Thank God I was wearing sunglasses so he couldn’t see my eyes well up with tears.
It started on our way home from seeing the Easter Bunny. Ethan was talking about Mike and his drinking.
And after every memory, he seemed to blame himself:
– I knew that beer wasn’t on the grocery list but when I said something, daddy told me to be quiet. If only I would have told you.
– There were only three ways I could wake him up: yell in his ear, poke him with something sharp, or slap his face. I prayed that he would stop drinking but he never did.
– He would forget to feed me. I used to wish he would be more like when I was three or four years old. You know, before he got mean.
– He used to spank me if I said anything about his drinking. Why did he do that to me? I probably should have just been quiet.
– I don’t know that I believe in wishes any more. If wishes came true, he would have stopped drinking.
– I wish daddy was alive so I can ask him why he kept drinking.

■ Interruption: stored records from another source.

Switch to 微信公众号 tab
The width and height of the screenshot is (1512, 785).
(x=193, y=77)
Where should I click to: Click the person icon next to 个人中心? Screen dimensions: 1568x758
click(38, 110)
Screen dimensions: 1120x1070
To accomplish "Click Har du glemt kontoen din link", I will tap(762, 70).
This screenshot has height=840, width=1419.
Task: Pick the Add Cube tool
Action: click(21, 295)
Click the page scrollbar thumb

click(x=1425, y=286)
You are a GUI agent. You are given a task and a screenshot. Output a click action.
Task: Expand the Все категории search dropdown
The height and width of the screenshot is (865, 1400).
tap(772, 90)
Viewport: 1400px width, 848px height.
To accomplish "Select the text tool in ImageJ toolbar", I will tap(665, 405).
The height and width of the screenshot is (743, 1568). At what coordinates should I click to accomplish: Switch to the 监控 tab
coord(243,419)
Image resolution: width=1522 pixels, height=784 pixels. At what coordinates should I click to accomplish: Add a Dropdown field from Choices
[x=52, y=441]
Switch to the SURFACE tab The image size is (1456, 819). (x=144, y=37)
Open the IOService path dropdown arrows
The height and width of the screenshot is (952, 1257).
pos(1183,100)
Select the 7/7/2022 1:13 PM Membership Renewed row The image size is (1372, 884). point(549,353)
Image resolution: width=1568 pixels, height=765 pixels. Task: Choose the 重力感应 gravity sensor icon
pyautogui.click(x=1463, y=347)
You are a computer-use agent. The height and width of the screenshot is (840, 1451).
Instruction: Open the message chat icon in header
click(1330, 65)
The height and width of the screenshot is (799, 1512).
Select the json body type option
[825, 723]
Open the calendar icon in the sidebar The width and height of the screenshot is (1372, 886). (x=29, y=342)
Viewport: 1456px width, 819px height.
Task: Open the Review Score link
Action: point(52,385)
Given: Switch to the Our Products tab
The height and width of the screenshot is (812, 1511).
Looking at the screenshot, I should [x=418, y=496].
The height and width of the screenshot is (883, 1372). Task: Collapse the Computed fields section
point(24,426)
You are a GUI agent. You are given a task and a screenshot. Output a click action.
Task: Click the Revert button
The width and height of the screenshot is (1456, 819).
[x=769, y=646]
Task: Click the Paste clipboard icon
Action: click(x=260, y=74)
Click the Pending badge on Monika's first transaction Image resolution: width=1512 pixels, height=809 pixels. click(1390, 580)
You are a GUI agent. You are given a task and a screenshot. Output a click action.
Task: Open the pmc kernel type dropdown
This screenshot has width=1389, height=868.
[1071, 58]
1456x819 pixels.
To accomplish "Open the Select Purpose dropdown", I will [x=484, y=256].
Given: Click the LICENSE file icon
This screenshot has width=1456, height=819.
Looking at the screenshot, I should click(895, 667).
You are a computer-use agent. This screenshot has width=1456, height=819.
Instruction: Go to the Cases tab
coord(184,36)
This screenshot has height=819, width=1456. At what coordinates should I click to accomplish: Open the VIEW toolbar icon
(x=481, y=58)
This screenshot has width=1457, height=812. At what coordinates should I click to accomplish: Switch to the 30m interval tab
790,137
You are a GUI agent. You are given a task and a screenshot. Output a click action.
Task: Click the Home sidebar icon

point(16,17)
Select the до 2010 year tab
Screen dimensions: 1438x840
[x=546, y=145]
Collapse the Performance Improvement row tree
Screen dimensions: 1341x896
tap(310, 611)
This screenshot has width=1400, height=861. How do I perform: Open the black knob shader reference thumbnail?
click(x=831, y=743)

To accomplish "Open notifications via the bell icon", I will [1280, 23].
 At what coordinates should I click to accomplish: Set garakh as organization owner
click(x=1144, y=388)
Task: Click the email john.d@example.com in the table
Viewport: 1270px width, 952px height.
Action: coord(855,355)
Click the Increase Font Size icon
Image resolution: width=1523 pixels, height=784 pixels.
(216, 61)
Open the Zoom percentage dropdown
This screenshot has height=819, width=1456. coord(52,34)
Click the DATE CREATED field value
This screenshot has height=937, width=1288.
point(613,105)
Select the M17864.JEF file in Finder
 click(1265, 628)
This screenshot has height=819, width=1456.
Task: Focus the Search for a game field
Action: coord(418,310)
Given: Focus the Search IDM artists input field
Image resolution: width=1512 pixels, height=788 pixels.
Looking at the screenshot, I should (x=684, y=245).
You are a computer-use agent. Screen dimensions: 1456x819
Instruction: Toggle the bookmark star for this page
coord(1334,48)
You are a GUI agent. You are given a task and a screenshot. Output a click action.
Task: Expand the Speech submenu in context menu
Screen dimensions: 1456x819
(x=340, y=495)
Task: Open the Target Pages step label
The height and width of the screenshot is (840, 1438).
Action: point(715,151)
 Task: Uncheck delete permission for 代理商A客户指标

My heart was breaking. Was Ethan blaming himself? Six year olds should still believe in wishes and magic, but why would he if his never came true?
I reached into the backseat and grabbed his hand. I pulled over into a parking lot. “Look at me,” I commanded. “this is not your fault. There’s nothing about daddy’s drinking that is your fault or my fault. We couldn’t stop him no matter how hard we wished, or prayed, or dreamed. Daddy was an adult and he made bad decisions, but never ever ever think it was because of you or me or Lauren.”
“Ok,” he said in a little voice, his eyes started to tear up.
“I’m serious. Do not EVER blame yourself, baby boy.”
“Is it okay if I cry now?” he asked.
“Baby, it’s always okay to cry. This is sad and it’s okay.”
As he started to cry, I hid behind my glasses. Still holding his hand, I said, “I love you, Pumpkin Pie.”
“I know,” he said. “I love you, too.”
I took off my glasses and we cried together for a few minutes. Then I let go of his hand, turned around, and finished the drive home.
Lauren was sound asleep in her car seat the entire time, oblivious to the conversation. And (probably) oblivious to any memories – good or bad – of her dad.